Remembering his roots has always been important for Melton, and he made sure to stop by some of the area middle schools and Cedar Creek High earlier this week to thank teachers and coaches before he flew out to Seattle on Thursday.

“We knew he was going to be a very special football player, but we didn’t know that he would do this. There are a lot of special football players who have come through these doors who aren’t in the same spot he’s at. It takes a lot of things to go right, it takes some luck, it takes some blessings, and it takes an extremely disciplined work ethic, which he’s always had,” said Watson, the former Cedar Creek head football coach who still teaches at the school. “But it also takes a joy, and that’s the thing I think — if there’s one thing guys can learn from Bo, it’s that he always played with a joy in his heart. Everywhere he went, he was happy. He made his teammates happy. He was always singing and dancing.”

“Play with joy. Everywhere Bo went, he had this huge, infectious spirit that lifted up his brothers. He was never out there complaining,” Watson continued. “If there’s one thing that this kid embodied more than anybody I’ve ever seen in my life is approaching life — not just football — but approaching life with joy. I’m really proud of (Bo). It was great to see that happen.”

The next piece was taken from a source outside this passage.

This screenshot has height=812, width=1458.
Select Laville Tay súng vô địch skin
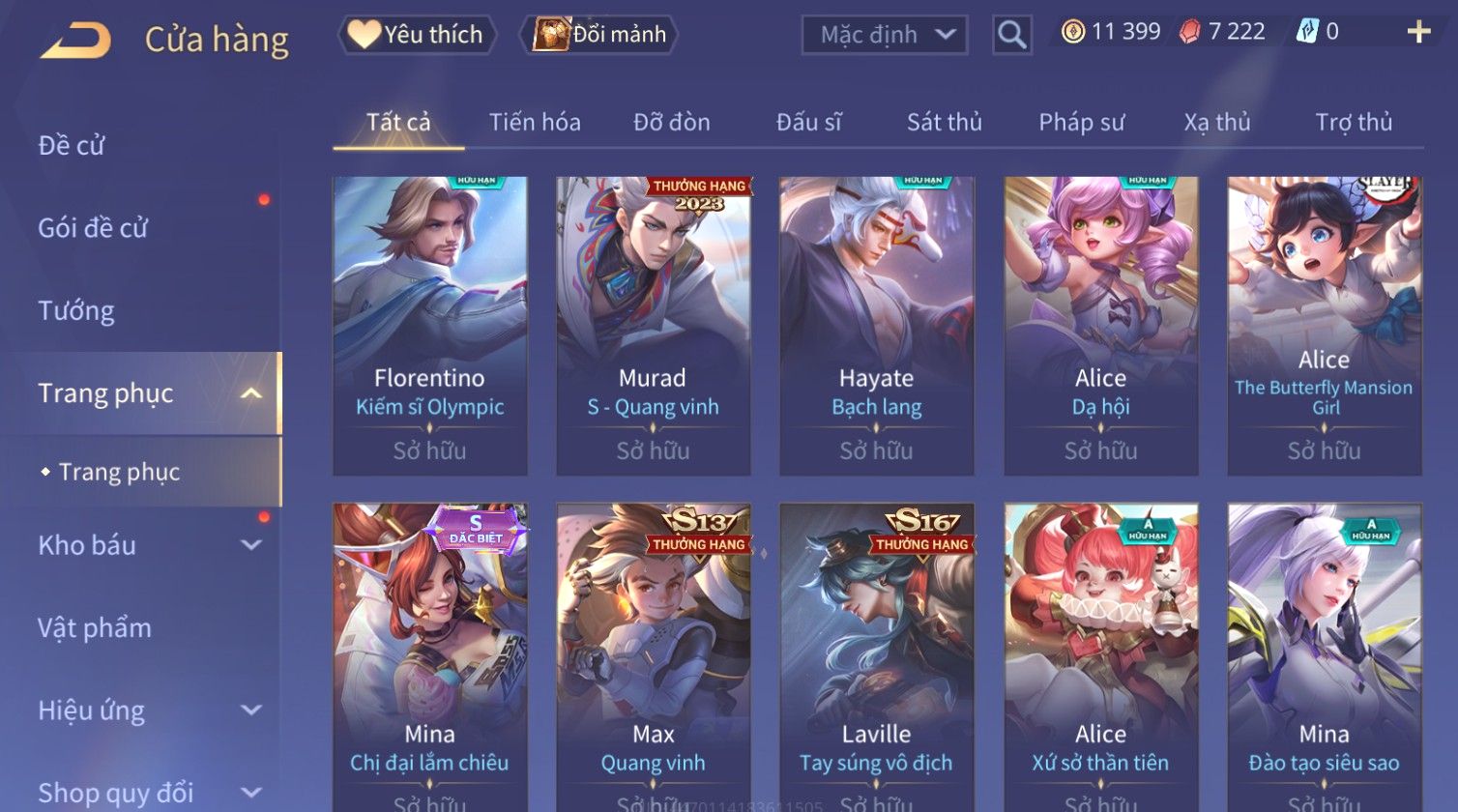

“I’m just very, very happy. Not only for me, but for my family. Getting a chance to see them crying (at our Draft party) was an amazing moment. I can’t wait to get out to Seattle and get to work,” said Melton, who became the first player from Cedar Creek High drafted into the NFL.

Melton said it was very important to him to come back to his high school and address the current players and students because of the impact Cedar Creek had on him.

“I always said I’ll always be myself, and if I ever got this opportunity I was always going to come back, give back, and talk to the youth about it. I was one of them at one time and I grew up wanting to do this. For me to now be this type of figure, I always want to give back to the community,” Melton said. “This is a blessing. My mom is a Seahawks fan, through and through. And coach Watson was with the Seahawks, so it’s all come full circle, when you think about it. It’s a surreal moment.

“I grew up in Egg Harbor City and playing for the Crusaders was a long time ago, but it was fun. My uncle was coaching me, my dad was coaching me, and growing up getting coached by family was a big thing,” he added. “The NFL always was a dream of mine. It still hasn’t hit me yet that I’m on the Seahawks. When I get out there and put the helmet on, put the pads on, I’ll feel more comfortable. But right now, the moment is surreal.”